Q: We call our priests, “Father.” But Jesus teaches in the Bible that we must call no man on earth “father” (Matt 23:9). How can I explain why we Catholics use this term for priests? (name withheld)
If the purpose of Jesus were to banish the use of the word “father” in reference to human males, then it would seem the other New Testament authors, never got the memo. In the New Testament alone there are 195 uses of the word “father(s)” to refer to earthly human males. Hence, it seems clear that to understand our Lord’s word as an absolute banishment of the term for any but God is not supported by the practice evident in Scripture itself.
The Catholic practice of calling priests “Father” has several meanings.
In one sense it is meant as an affectionate family term. Parishes are like a family and use family terms such as “brother,” and “sister” for men and women religious, “mother” for the superior of a group of religious sisters, and “father” for priests.
Priests imitate biological fathers in a spiritual way. Just as fathers give life, food, encouragement and instruction, so priests give us these things in the spiritual order. They confer spiritual life by God’s power at the baptismal font give food through the Eucharist and meet other spiritual needs through the other sacraments and by instruction and encouragement.

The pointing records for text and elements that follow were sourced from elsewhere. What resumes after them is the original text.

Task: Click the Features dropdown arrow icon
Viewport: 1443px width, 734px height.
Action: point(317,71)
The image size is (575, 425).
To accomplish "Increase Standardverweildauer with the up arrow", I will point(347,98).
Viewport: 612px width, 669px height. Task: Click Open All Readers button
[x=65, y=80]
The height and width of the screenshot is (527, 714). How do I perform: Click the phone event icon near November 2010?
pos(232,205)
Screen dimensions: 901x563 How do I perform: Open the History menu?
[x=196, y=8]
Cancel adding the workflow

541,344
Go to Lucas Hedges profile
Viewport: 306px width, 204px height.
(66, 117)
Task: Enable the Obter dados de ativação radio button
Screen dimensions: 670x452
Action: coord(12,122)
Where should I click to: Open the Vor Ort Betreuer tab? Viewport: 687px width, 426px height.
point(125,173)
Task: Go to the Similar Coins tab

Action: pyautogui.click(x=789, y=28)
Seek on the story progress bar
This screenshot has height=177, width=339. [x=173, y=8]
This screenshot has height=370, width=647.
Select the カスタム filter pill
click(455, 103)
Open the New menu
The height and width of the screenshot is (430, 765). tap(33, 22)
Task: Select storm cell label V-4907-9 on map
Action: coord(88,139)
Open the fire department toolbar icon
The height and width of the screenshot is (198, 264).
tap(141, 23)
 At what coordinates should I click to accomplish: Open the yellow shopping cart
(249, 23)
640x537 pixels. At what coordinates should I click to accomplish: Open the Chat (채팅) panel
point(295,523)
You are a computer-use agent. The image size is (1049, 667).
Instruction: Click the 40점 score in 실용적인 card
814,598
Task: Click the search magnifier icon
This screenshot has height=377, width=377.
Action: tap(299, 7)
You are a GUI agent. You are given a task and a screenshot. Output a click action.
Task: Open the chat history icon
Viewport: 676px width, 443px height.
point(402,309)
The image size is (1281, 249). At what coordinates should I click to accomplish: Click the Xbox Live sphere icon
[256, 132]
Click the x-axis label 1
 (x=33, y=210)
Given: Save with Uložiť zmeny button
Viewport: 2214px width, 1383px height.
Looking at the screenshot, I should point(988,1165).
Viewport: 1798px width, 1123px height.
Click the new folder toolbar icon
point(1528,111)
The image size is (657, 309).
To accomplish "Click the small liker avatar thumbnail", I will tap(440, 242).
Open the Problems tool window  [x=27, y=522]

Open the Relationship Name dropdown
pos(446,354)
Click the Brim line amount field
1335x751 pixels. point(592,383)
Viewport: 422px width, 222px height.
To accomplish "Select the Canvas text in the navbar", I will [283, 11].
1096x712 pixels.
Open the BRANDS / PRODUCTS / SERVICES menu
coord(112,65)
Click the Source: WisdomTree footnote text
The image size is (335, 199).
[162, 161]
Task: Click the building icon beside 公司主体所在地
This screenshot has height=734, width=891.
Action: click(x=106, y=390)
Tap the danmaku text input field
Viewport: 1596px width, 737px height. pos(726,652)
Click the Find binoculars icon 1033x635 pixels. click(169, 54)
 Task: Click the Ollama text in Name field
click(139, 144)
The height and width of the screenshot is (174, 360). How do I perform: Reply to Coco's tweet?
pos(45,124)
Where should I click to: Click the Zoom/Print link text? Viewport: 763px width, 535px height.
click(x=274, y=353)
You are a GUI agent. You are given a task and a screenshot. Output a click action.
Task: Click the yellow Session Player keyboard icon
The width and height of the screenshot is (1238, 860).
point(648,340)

Thus, by analogy, we call priests “father.” St. Paul referred to himself as a father: “…you have many guides but not many fathers, for I became your father in Christ Jesus through the Gospel (1 Cor 4:15). For you know how, like a father with his children we exhorted and charged each one of you to lead a life worthy of God (1 Thess 2:10). Timothy…as a son with a father has served me in the gospel. (Phil 2:22)
We can see how calling priests “father,” in this sense, is not against Biblical principles. St. Paul himself makes use of the term in this way.
In saying “Call no one on earth your Father” Jesus is emphasizing that God is pre-‐eminent. No earthly father, biological or spiritual, can ever over-‐rule or take the place of the heavenly Father. God is ultimately the Father of all fathers, and we can never call any man “father” like we call God, “Father.”